Стояло то время, когда зеленоватая белизна черемух по канонам модерна уже перешла в лиловость сиреней, чреватую взрывами жасминной пены. За рекой стонали лягушки, неотличимые в эти короткие дни от птиц, и сладострастному дрожанию их надутых горлышек звонко вторили водяные пузыри, предвещавшие дождь.

Дом ревниво стерег мои желания, действия и мысли – конечно, не так, как хозяйкины, но все же вполне принимая меня как свою. Он стучал на кухонном крыльце ночами, шелестел по утрам коврами, и шелест этот был подозрительно похож на звук задевшего за ножку кресла платья, а на закатах совсем томно чем-то звенел в алькове. Я давно научилась относиться к этому правильно: если уж мы сами только веяния чего-то иного, то почему не дать порезвиться слабеющим год от года и век от века дыханиям других?

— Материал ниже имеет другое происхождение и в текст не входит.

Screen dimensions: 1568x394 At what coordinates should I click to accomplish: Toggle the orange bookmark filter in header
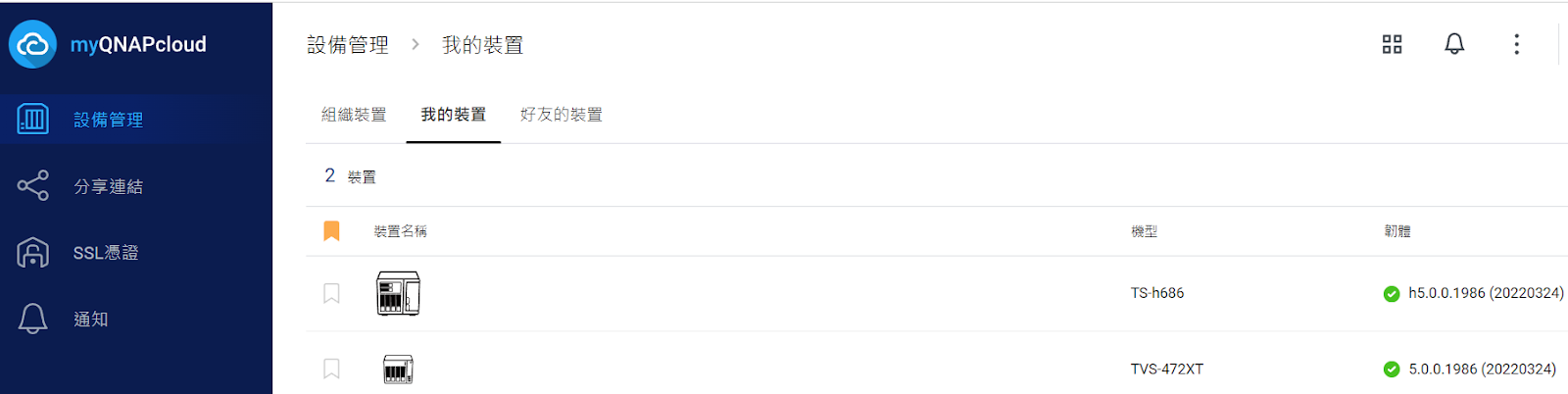point(331,231)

И в этот приезд мне не нравилось только одно – я сама стала слишком часто думать о смерти; даже не думать, а ощущать ее присутствие в себе, и, пригасив ревнивую настороженность, чувствовала, как самые любимые из ушедших уже готовятся к встрече со мной. Впрочем, это совсем не мешало мне сидеть вечерами за белым столом и неспешно стучать по клавиатуре одним пальцем, тем самым, навеки изуродованным авторучкой и насквозь пропитанным фиолетовыми чернилами – единственным разрешенным нам в школе цветом. И как недалеко казалось от него и до гри-де-леня[1] юбок старухи Яньковой, сразу после бонапартова поражения взявшей к себе Дунечку Барыкову, и до жирофле[2] каренинских кружев, и до самого томительного оттенка арт нуво, и до грозди венгерской сирени, касавшейся моего плеча. Мир давно стал замкнут – и тем открыт.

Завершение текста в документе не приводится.